The errors you’ll see in real life

cgroups v2 failures cluster into three buckets: daemon startup, container startup, and “it runs but limits lie.” Here are the classics, with what they usually mean.

Daemon won’t start

  • failed to mount cgroup or cgroup mountpoint does not exist: Docker expects v1 layout but the host is v2 unified, or mounts are missing/locked down.
  • cgroup2: unknown option when mounting: kernel too old or mount options wrong for that kernel.
  • OCI runtime create failed: ... cgroup ... during daemon init: runc/containerd mismatch with host cgroup mode.

Container won’t start (OCI errors)

  • OCI runtime create failed: unable to apply cgroup configuration: ... no such file or directory: controller files not available in the target cgroup, often because controllers aren’t enabled in that subtree.
  • permission denied writing to /sys/fs/cgroup/...: delegation issue (rootless or nested cgroup manager) or systemd owns the subtree and Docker tries cgroupfs.
  • cannot set memory limit: ... invalid argument: using v1-era knobs or a kernel that doesn’t support a specific setting; also happens when swap limits are misconfigured.

Containers run but limits don’t apply

  • docker stats shows unlimited memory: Docker can’t read memory limit from cgroup v2 path it expects; driver mismatch or older Docker.
  • CPU quotas ignored: cpu controller not enabled for that subtree, or you’re using a cgroup driver arrangement that never attaches tasks where you think it does.
  • IO throttling doesn’t work: you’re on v2 and still trying to tune blkio; or the block device driver doesn’t support the requested policy.

Joke #1: cgroups v2 is like adulthood: more structure, fewer loopholes, and everything you used to do “because it worked” is now illegal.

Fast diagnosis playbook (first/second/third)

If you only have five minutes before your change window closes, do this in order.

First: confirm what cgroup mode the host is actually running

Don’t infer from distro version.
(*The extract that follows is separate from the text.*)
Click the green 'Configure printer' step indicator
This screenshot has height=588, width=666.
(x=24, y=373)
Check the filesystem and kernel flags.

  • Is /sys/fs/cgroup type cgroup2 (unified) or multiple v1 mounts?
  • Is the system in hybrid mode?

Second: check Docker’s cgroup driver and runtime versions

Most “cgroups v2 pain” is either wrong driver or old runtime.
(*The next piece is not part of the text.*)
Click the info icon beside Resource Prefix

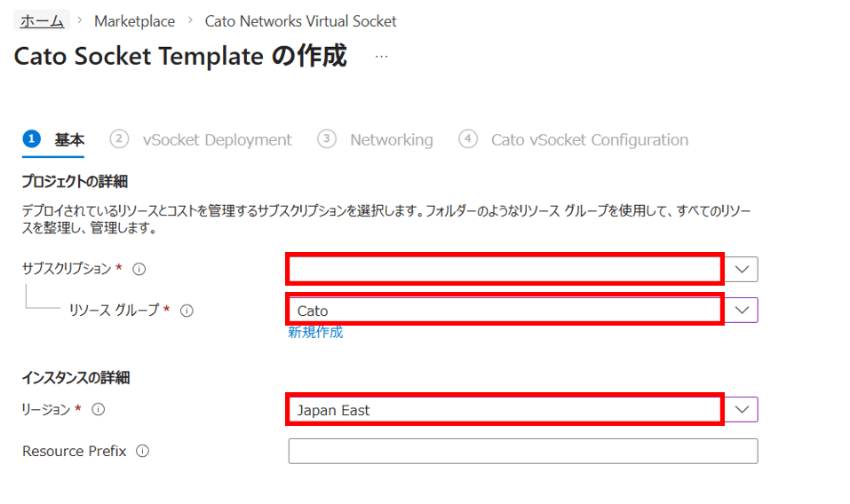coord(143,451)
  • Is Docker using systemd or cgroupfs?
  • Are containerd and runc new enough for your kernel/distro?

Third: verify controller availability and delegation

If a specific limit fails (memory, cpu, pids), confirm the controller is enabled where Docker is placing containers.

  • cgroup.controllers exists and lists the controller.
  • cgroup.subtree_control includes it for the parent cgroup.
  • Permissions and ownership make sense (especially rootless).

Practical tasks: commands, output meaning, and decisions

These are the “stop guessing” tasks. Each one has: command, what the output means, and what decision you make next.

Task 1: Identify cgroup filesystem type (v2 vs v1)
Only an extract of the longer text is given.